(YOUR INSTRUCTIONS):
Reproduce the listing below without any changes, from its first line through the line containing "Looking at the screenshot, I should [110, 110].", with both ends included. Stop after that line.

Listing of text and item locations
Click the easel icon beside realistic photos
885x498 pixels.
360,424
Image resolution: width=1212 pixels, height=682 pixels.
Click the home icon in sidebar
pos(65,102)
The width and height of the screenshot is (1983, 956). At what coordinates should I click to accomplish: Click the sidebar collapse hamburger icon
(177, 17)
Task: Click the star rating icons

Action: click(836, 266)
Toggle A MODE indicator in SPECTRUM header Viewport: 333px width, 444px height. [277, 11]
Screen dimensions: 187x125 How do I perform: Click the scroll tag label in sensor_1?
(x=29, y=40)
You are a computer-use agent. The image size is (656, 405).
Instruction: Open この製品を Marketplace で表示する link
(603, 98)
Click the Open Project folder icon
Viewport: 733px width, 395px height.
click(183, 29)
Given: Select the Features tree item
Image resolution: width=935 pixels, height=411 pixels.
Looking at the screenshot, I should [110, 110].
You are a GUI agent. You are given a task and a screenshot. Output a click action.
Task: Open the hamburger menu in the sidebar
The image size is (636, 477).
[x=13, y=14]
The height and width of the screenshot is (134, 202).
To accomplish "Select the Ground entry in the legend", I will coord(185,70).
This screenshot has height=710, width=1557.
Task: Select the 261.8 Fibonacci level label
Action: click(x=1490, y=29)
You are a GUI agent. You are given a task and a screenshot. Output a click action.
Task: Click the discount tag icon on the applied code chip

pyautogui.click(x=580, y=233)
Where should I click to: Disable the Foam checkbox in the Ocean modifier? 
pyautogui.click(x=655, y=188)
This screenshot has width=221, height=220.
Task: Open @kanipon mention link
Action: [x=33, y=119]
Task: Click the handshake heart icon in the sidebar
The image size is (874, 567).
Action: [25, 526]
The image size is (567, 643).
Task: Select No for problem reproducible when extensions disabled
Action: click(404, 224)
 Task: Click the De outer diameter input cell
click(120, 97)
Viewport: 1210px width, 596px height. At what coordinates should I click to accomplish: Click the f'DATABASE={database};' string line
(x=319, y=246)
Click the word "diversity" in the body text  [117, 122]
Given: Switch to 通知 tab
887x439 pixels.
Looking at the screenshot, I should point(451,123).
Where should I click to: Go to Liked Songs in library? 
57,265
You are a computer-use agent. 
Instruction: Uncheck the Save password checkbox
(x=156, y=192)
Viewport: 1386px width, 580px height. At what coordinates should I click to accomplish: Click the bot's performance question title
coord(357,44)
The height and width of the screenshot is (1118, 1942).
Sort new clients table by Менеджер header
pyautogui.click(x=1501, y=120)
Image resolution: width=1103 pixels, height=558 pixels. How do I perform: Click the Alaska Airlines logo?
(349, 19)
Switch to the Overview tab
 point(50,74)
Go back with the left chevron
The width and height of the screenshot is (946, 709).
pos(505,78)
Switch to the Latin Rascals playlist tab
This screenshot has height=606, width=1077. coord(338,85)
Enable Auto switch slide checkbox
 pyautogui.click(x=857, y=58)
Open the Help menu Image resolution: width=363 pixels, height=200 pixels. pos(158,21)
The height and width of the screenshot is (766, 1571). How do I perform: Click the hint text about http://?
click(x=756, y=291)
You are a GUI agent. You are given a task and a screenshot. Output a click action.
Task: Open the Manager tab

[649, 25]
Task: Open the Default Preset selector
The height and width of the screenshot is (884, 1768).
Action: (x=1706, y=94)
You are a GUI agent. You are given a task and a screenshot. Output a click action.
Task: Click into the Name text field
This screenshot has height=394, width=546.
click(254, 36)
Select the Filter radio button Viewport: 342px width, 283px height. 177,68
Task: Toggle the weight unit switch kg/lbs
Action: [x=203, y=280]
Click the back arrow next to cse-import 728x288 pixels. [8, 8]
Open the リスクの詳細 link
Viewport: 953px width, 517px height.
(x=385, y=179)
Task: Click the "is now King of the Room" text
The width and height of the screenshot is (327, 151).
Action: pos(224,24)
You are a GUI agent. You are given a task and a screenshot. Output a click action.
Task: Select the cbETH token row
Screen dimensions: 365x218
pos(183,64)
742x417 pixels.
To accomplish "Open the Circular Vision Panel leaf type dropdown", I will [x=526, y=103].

(SOLUTION FOR THIS PROBLEM):
Click the easel icon beside realistic photos
885x498 pixels.
360,424
Image resolution: width=1212 pixels, height=682 pixels.
Click the home icon in sidebar
pos(65,102)
The width and height of the screenshot is (1983, 956). At what coordinates should I click to accomplish: Click the sidebar collapse hamburger icon
(177, 17)
Task: Click the star rating icons

Action: click(836, 266)
Toggle A MODE indicator in SPECTRUM header Viewport: 333px width, 444px height. [277, 11]
Screen dimensions: 187x125 How do I perform: Click the scroll tag label in sensor_1?
(x=29, y=40)
You are a computer-use agent. The image size is (656, 405).
Instruction: Open この製品を Marketplace で表示する link
(603, 98)
Click the Open Project folder icon
Viewport: 733px width, 395px height.
click(183, 29)
Given: Select the Features tree item
Image resolution: width=935 pixels, height=411 pixels.
Looking at the screenshot, I should [110, 110].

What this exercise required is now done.